I THINK I’VE BEEN WRONGFULLY DISMISSED. WHAT ARE MY RIGHTS?Oct 3 2016
It helps if you have a basic understanding of what a wrongful dismissal is and how it’s viewed by the courts. Don’t confuse wrongful dismissal with just cause, which the law recognizes as an employer having sufficient grounds for termination (i.e. misconduct, theft, incompetence). You should also know that wrongful dismissal laws apply differently to federally regulated employees (those working in banks, telecommunications or certain transportation industries).
In British Columbia, an employer may dismiss any non-union employee as long as it is done legally and without discrimination. This means reasonable notice or severance must be provided in the absence of serious misconduct or just cause. In many cases, employers often believe that sufficient notice will have been deemed to be provided merely because they have identified and then subsequently addressed various factors relating to their own basis or rationale upon which a person has been terminated, such as they are not very efficient, or they don’t get along well with others in the workplace. This scenario is open to misinterpretation and miscommunication in and is often the root cause of wrongful dismissal litigation. Employers should be aware that the threshold for just cause is a relatively high one and it is rare that underperformance or a poor fit, standing alone, can justify termination without the requirement of the employer paying severance or providing adequate notice.
A wrongful dismissal occurs when an employer terminates an employee without providing sufficient notice, severance pay or a combination of both. Termination could also be said to occur “constructively” if an employer decides to change an employee’s duties, responsibilities, salary or employment status. Notice is determined by the amount of time, as notified in writing, in advance of the termination date. Severance is simply damages for the amount of wages or salary the employee would have earned during the period of reasonable notice. What constitutes sufficient notice, or severance, is an often debated question and is dependent upon a number of factors which can include the age of the employee, length of seniority, experience, skill and education, as well as the position of responsibility held by the employee in that particular workplace. The Employment Standards Act of British Columbia sets minimum standards for the amount of notice or severance employee must be afforded but those minimum standards are rarely applied in the common law. In addition, a written contract of employment may specify exactly how much notice and/or severance an employer must give to an employee being terminated as long as whatever is specified does not fall below the minimum standards established by the Employment Standards Act.

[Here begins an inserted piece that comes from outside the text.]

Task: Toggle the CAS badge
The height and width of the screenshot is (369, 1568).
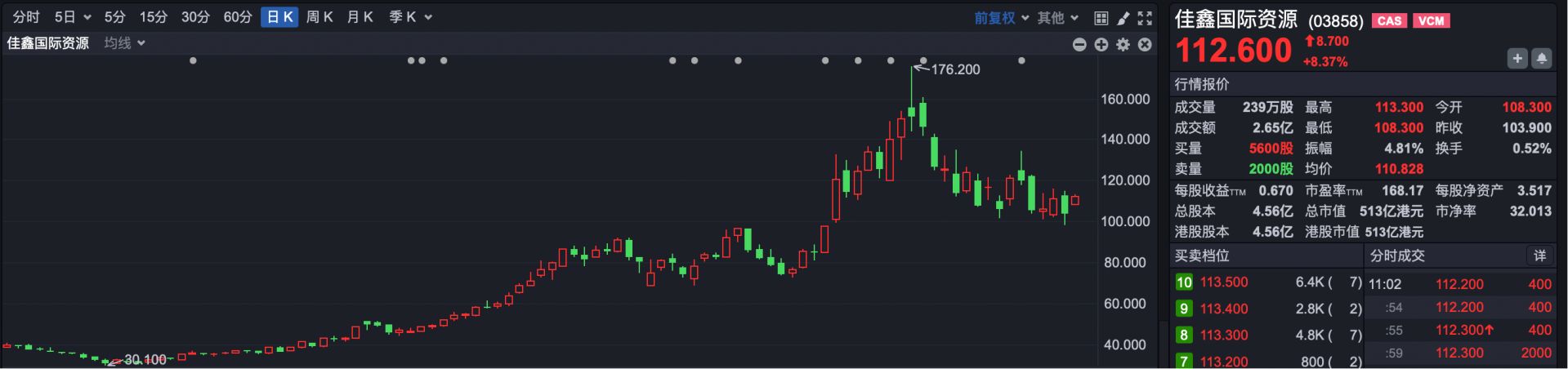Action: click(x=1389, y=21)
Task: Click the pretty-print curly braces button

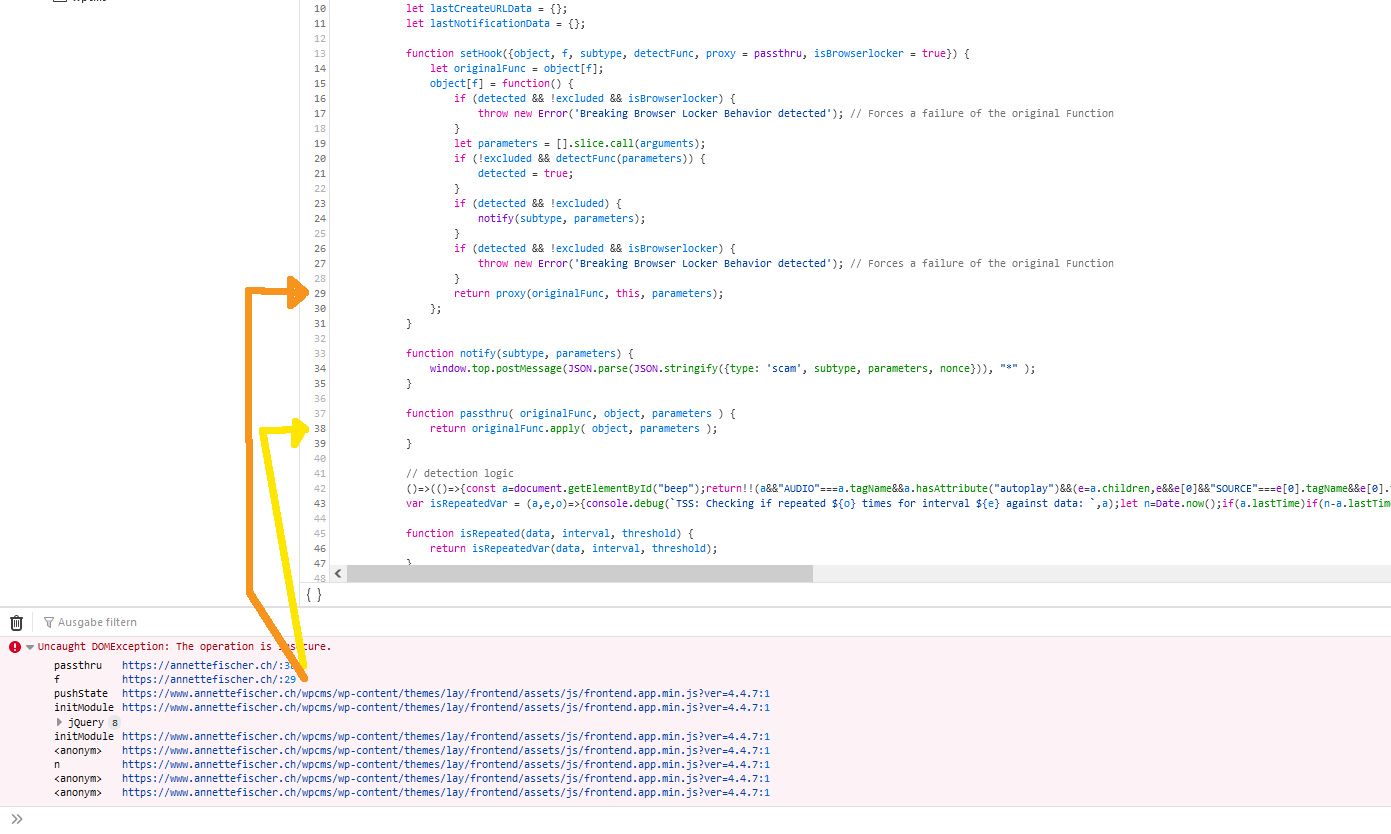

In many instances, employers are simply not aware of the legal requirements or ramifications of dismissing someone without reasonable notice and, as a result, will let someone go in a manner that is either unlawful, unfair or a combination of both, without realizing they have done so. Applying the common law regarding wrongful dismissal helps address these situations. This is where the services of a lawyer knowledgeable in employment law can prove to be invaluable and save the employer thousands of dollars in the long run.
As noted, provincial and federal statutes are in place to address the various aspects of employment dismissal. In most cases, these statutes set out the minimum requirements that an employer must follow when someone is dismissed. However, an employer is prohibited from creating contractual arrangements with employees that fall below the minimum standards established by the Employment Standards Act or the Canada Labour Code.
As stated above, the minimum requirements established by these statutes are rarely the same as what the courts consider to be reasonable notice. In fact, the laws governing reasonable notice are separate from those minimum standards and therefore it is always advisable to consult an employment lawyer who can help you navigate through these seemingly inconsistent laws.